Paul's Heart

Life As A Dad, And A Survivor

Cancer – Dear Diary

This is probably one of the most important, and valuable posts I am going to put on “Paul’s Heart.”  It is not bad enough that a patient has so many things to see, listen to, and think about.  But I am going to give you a suggestion not only to make it easier for you, but make a difference in not only your current care, but future care.  It is no longer good enough just to have a second set of ears or eyes with you at your appointment.

From the moment that you even suspect cancer, it is time to start writing things down.  Making note of your symptoms, your daily routines, and reactions are all critical when it comes to helping your care staff treat you.  But it goes further than that.

Of course you should always take lots of notes right from the first visit.  If you have questions, write them down.  Do not wait until your appointments because your train of thought can easily be derailed if a conversation goes in a different direction than what you were anticipating.  I do not care if you fill up ten sheets of paper with questions for your oncology staff to answer, if you have questions, you deserve to have them answered.  And I will tell you why.  You, YOU are a member of your treatment team.  You need to take part in your diagnosis, treatment, and survival.  Everything is going to happen to you.  You have the most important say.

The next thing you do, and will be the easiest to maintain, compile your own medical record.  Get a notebook binder, and after each appointment, after each blood test, every scan, every specialist, ask for a copy of your record for that appointment.  Most will not charge your for this.  Why do you want to collect what your doctors will have on file?  Because, the first time that you are sent to another specialist for any other reason, you want to have all of your records available for that new physician.  I know.  In the days now where everything is paperless, there can still be delay, or worse, systems can be down.  This can be detrimental when treatment timing is so critical.  Imagine, being able to walk into a doctor’s office, and being told that another appointment will have to be made, while records are obtained from other doctors.  But instead, you either pull out your binder, or if you are technically advanced (which I am not), a zip-drive and can supply that information immediately.

But another reason to keep these records, there may come a day, when other issues might arise.  Perhaps you need to apply for Social Security Disability or other reason.  Words cannot express the frustration you will have compiling everything, if you have to do it right from the beginning, gathering everything, from every office you have had appointments with.

I will give you one more example.  And perhaps one of those “I wish someone had given me that advice” moments.

Following my open heart surgery, courtesy of my radiation therapy damage, and it became clear that I was having other issues related to chemo and radiation long term, I had to venture into a whole new arena, long term survival care.  After finding a specialist clinic, in my case Memorial Sloan Kettering Cancer Center, the very first thing they asked me for, were my records.  I felt this would be an easy task as there were only two places I had treatments, one for chemo, and the other for radiation.

Turned out, my chemotherapy and office visit records had been destroyed by a fire.  The cynic in me thinks that was a fancy term for incinerated as I had not seen them in so many years, to lighten their load, the burned my files.  Fortunately my radiation records were still available, though this was probably due to regulatory reasons.  But by not having my chemo treatment records, the doctors I was going to see, were now going to have to estimate my treatment records based on protocol used back in the 1980’s.  Exact was not going to make that big of a difference because of the particular drugs used, any dose was going to be harmful to me long term.  But the point is, half of my records were no longer available.

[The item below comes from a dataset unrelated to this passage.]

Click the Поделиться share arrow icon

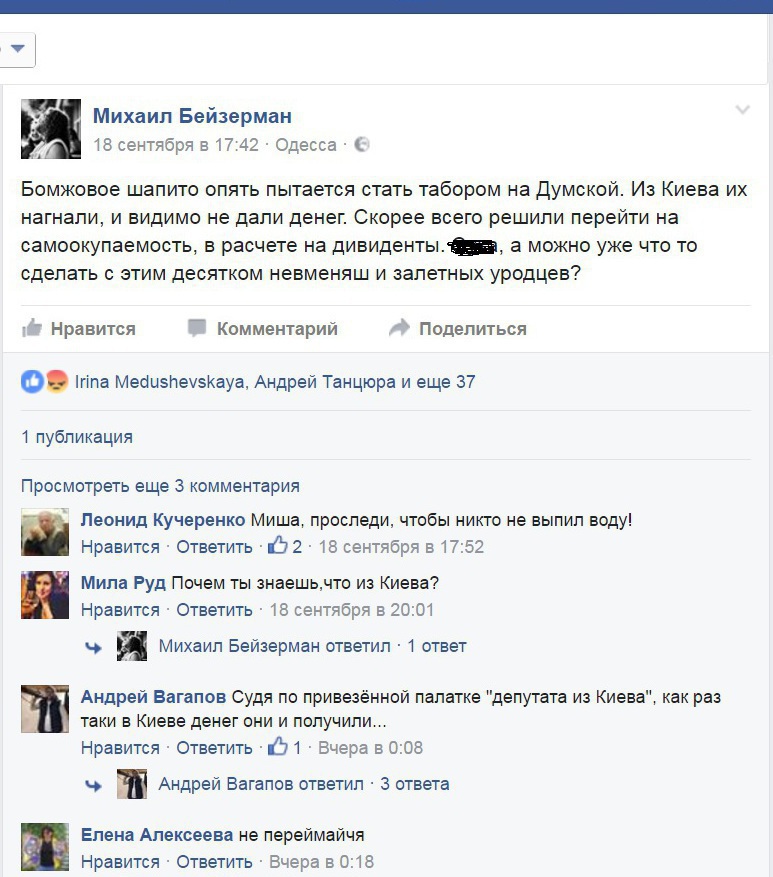click(399, 328)
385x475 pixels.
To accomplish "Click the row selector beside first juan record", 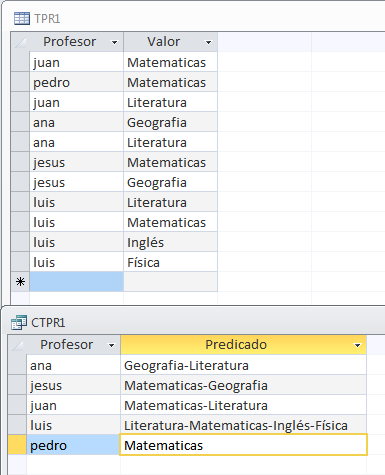I will pyautogui.click(x=20, y=62).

Now, after six years of surviving my near-death heart episode, and in the long term survivorship program, I have a backpack, filled with paperwork from every doctor, every test, every visit I have made since that day.  It weighs about eighteen pounds which is why I really need to get tech savvy and put it on some sort of disc.  But the point is, every new doctor I see, either by plan or by emergency visit, I have everything at my disposal to help that treating physician deal with me, a very complicated patient.

Now of course, I cannot carry this backpack with me everywhere, all of the time.  So I wear a medic alert bracelet, that lists the following information:  my name, abbreviated history, and on the back, lists my doctor’s name and phone number, and the instructions, “see wallet for important details”.  In my wallet, I carry two laminated cards.  One card is an abbreviated history of diagnosis discovered, and the other is probably the most important warning, that I am asplenic.  I have no spleen.  This is important because as I am taking to a hospital, where germs and bacteria thrive, my immune system is compromised by not having a spleen, and preventative measures need to be taken to prevent me from contracting an infection of any kind… which with great ease could turn septic, and fatal for me.

As a patient, we have so much on our minds, and things can easily be forgotten.  If I give any advice on this web site, I consider this post to be one of the most valuable.  Keep records of your cancer journey – and that goes beyond treatment and remission.  You never know when you will need them.